The DP-34 was supported before, and there is no SW-34. In any case, it seems unlikely that adding DPP-44 support would cause those running *without* a DPP-44 to suddenly experience odd failures. It would seem reasonable to expect that the only time this would be active would be during a "Check Switch", after which point in time if it was determined that a DPP-44 is not present, no further DishProPlus operations would be attempted.


----------



## muenchris (Jan 16, 2004)

yes, sorry, the DPP44. Well, as far as I know driver developement you have to add code/behaviour/timing to a driver for any new hardware you want to support. the DPP44 is new hardware for the old driver and so no matter when that code is active, the driver was touched/changed.
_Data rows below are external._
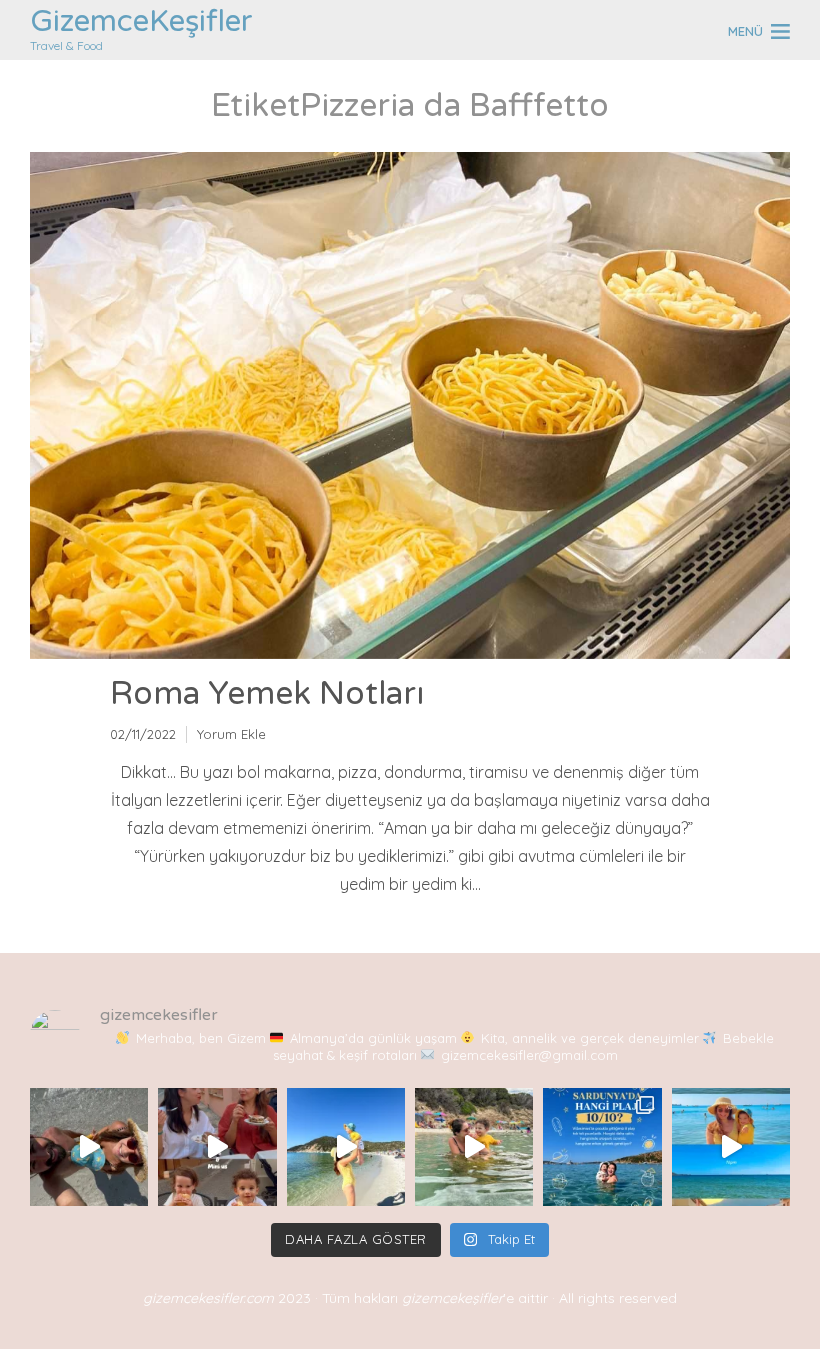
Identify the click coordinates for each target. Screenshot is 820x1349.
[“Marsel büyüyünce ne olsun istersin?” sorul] (474, 1147)
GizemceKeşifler (141, 21)
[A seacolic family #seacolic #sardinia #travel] (89, 1147)
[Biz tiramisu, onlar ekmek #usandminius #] (217, 1147)
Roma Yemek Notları (267, 694)
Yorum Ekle (231, 734)
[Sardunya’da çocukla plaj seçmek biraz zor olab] (602, 1147)
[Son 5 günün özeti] (731, 1147)
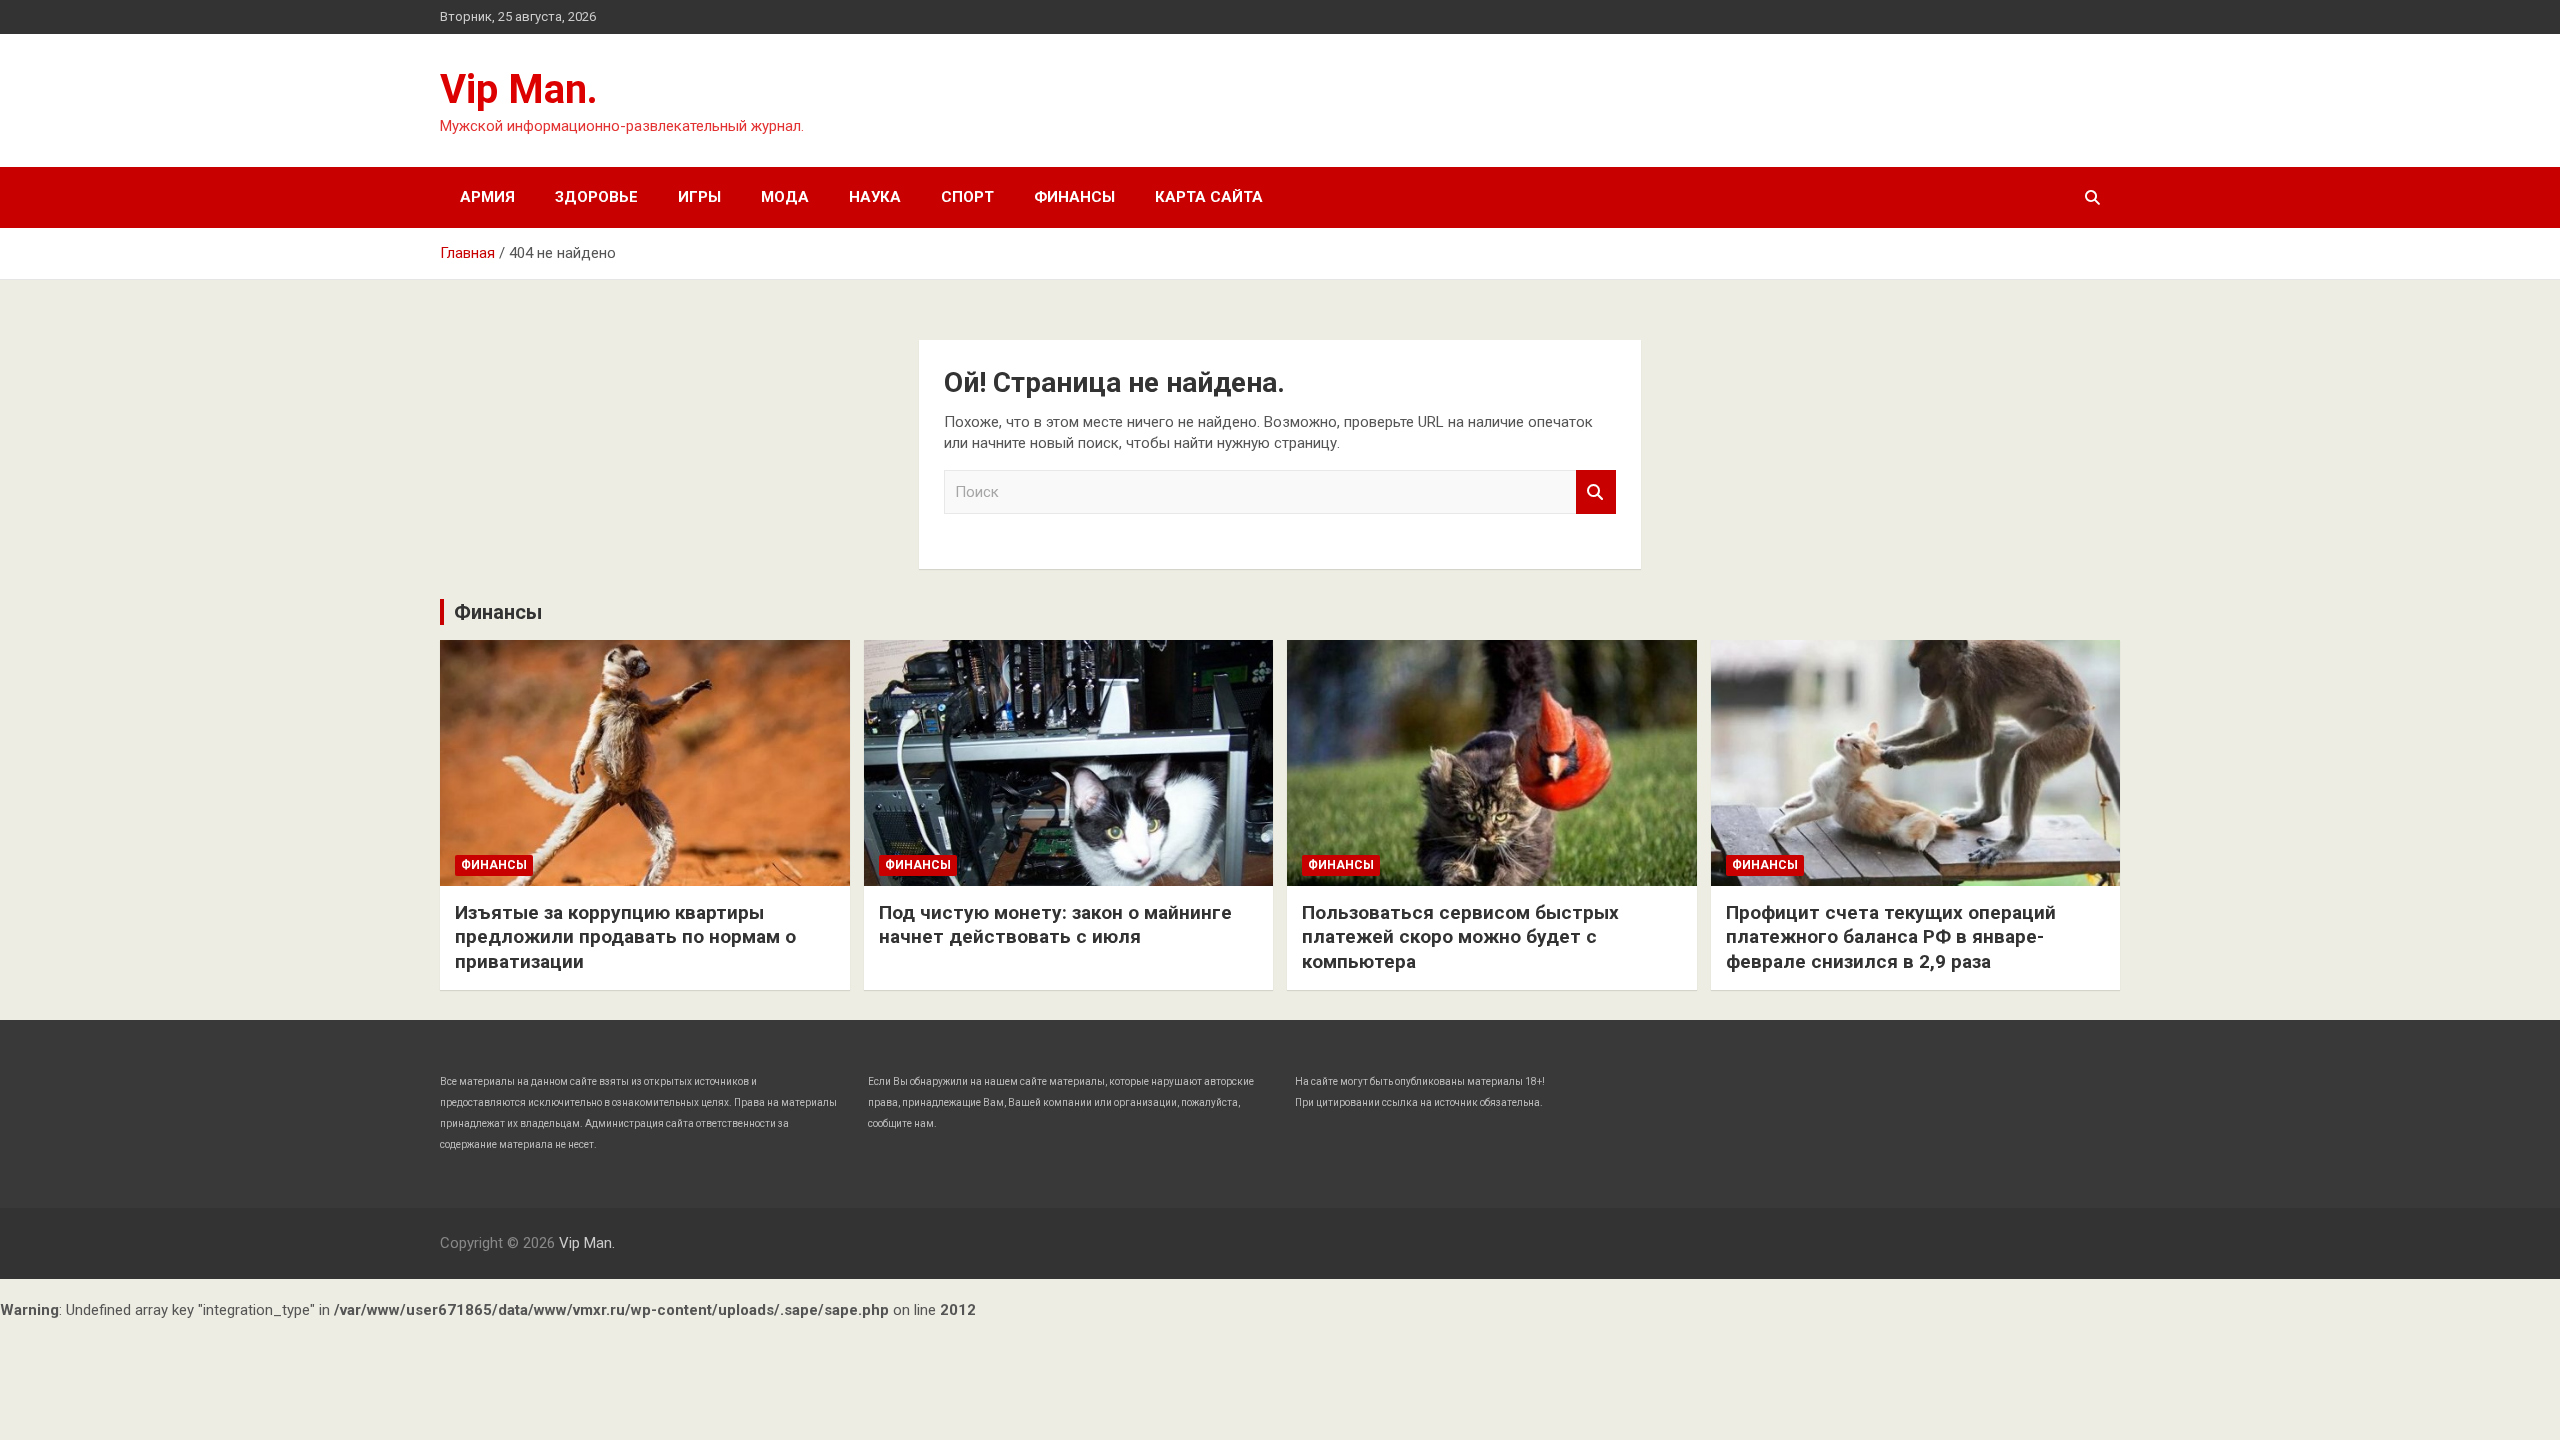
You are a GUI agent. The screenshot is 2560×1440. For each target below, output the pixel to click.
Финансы (1074, 197)
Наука (875, 197)
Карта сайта (1209, 197)
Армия (487, 197)
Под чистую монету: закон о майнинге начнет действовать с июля (1055, 925)
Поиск (1596, 492)
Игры (699, 197)
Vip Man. (519, 89)
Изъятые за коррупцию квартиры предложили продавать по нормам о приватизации (625, 937)
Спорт (967, 197)
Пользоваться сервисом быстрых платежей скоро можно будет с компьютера (1460, 937)
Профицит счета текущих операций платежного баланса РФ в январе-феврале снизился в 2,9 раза (1891, 937)
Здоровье (596, 197)
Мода (785, 197)
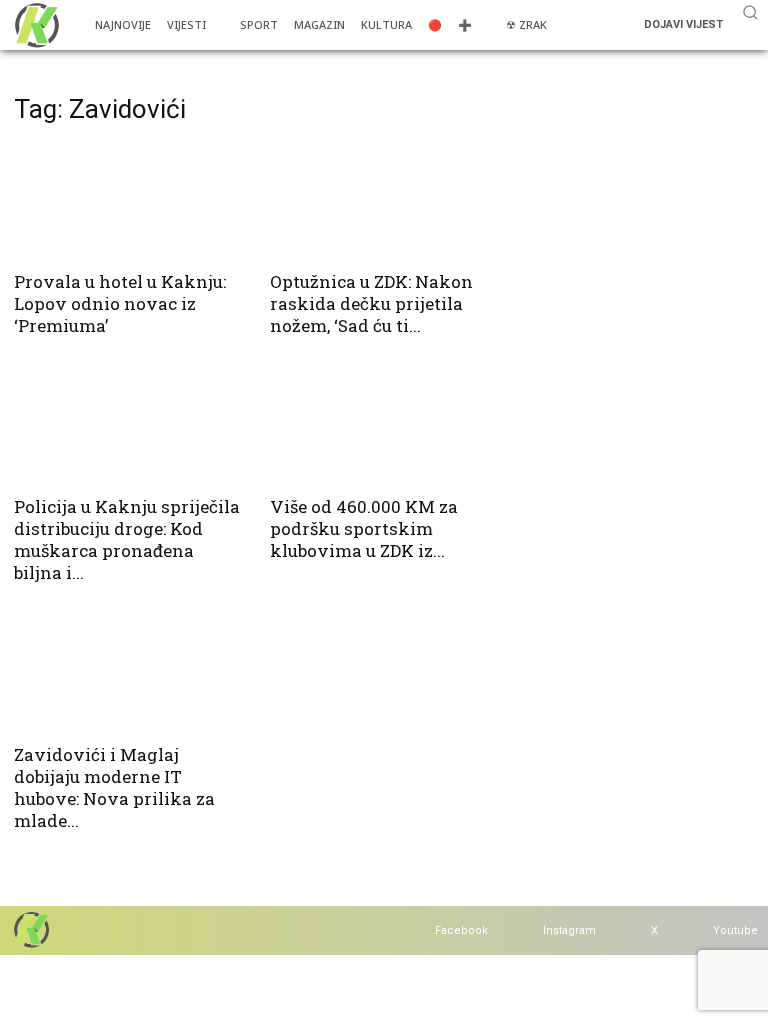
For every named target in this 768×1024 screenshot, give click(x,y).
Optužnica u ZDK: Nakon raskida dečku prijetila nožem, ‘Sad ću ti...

And it looks like it was changed in a bad way. These problem started to appear in 186 and are still there with 187


----------



## SimpleSimon (Jan 15, 2004)

It's unlikely that adding the DPP support would cause this issue. Adding the original DishPro might have because it was an entirely new methodology of controlling the switches/LNBFs. The DP "Plus", at the hardware level, is nothing more than adding a few new commands to an existing command set. No timing issues or anything like that. The actual changes for DPP are (at least) one layer higher than that. Caveat: This assumes that this part of the software has a reasonable design. Considering that this part of the 921 works pretty well, I think that's a safe bet.

So, sorry, nice hypothesis, but I don't think it's an issue.


----------



## muenchris (Jan 16, 2004)

well....I guess I have to wait for 188 or 189 or what ever build will finally work again


----------